Consigne
Relevez, s'il vous plaît, toutes les étapes de la créativité dégagées par l'observation commune que rapporte le texte ci-dessous sur la créativité.

Gaël : La création peut très bien fonctionner par association inconscientes ou par cryptomnésie. Ce n’est pas parce que le moment de la création surgit souvent d’une inspiration soudaine, semblant sortie de nulle part, qu’elle sort justement de nulle part... Ce serait une vision très simpliste.
Exemple : dans “le quark et le jaguar”, au chapitre III, le physicien Murray Gell-Mann raconte comment, avec un groupe de scientifiques, de peintres et de poètes, ils ont tenté de comprendre les mécanismes de la créativité en comparant leurs expériences personnelles. Elles étaient très semblables, et leur observation commune fut que la créativité fonctionnait souvent en trois étapes : 1- Réflexion sur un problème, 2- Echec de la réflexion, on laisse tomber le problème et on se consacre à d’autres activités, 3- Quelques jours ou quelques mois plus tard, une idée soudaine donne par hasard l’inspiration qui permet de faire avancer le problème ou de créer quelque chose de nouveau.
De ce modèle, ils conclurent que la phase 2 est une période d’incubation qui permet de se détacher du problème jusqu’à ce que quelque chose de nouveau permette de le faire avancer. Souvent ce quelque chose de nouveau arrive totalement par hasard et n’a rien à voire avec le problème : lapsus, analogie, événement de la vie quotidienne sans rapport avec le problème, etc... Quant à la phase 3, ils conclurent qu’elle n’était que le résultat d’un long processus en partie inconscient, et n’avait rien d’une création ex-nihilo.

Documents fournis
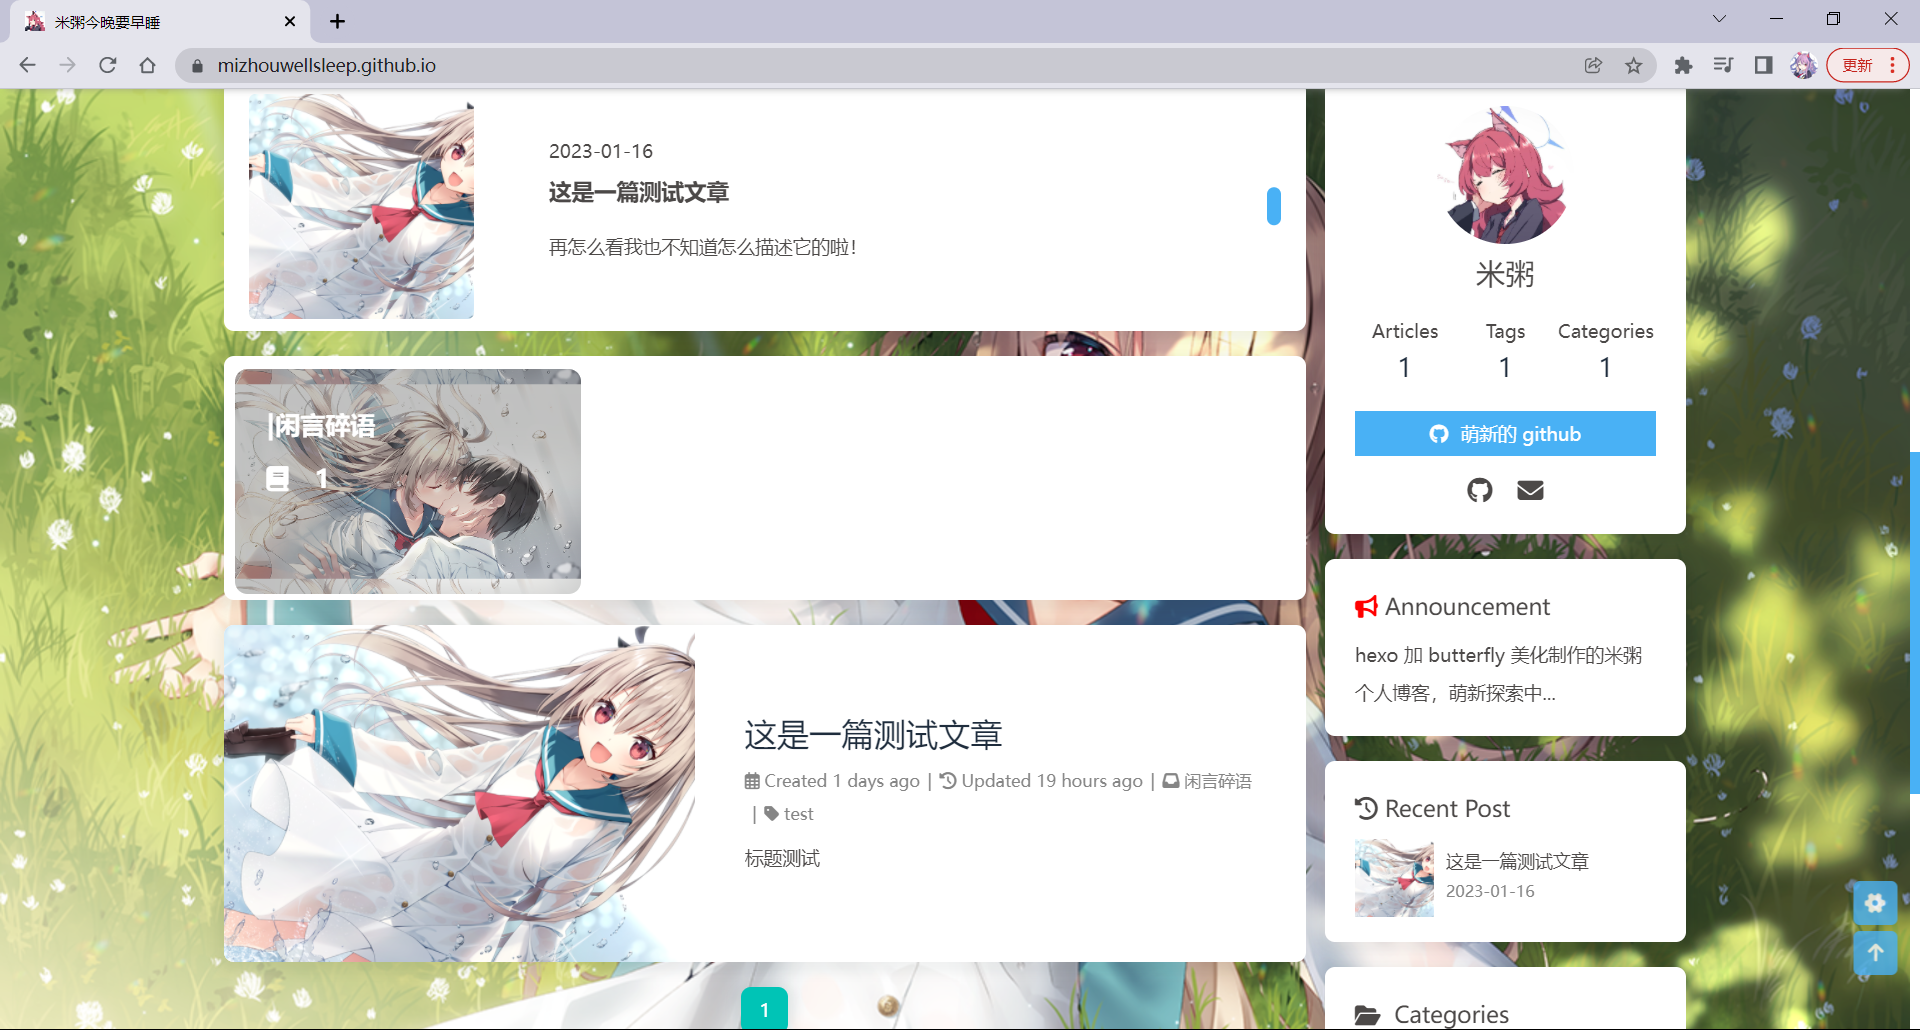Open the Chrome 更新 menu
Image resolution: width=1920 pixels, height=1030 pixels.
1867,66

Réponse complète
1. Réflexion sur un problème.
2. Échec de la réflexion : on laisse tomber le problème et on se consacre à d'autres activités.
3. Quelques jours ou quelques mois plus tard, une idée soudaine donne par hasard l'inspiration qui permet de faire avancer le problème ou de créer quelque chose de nouveau.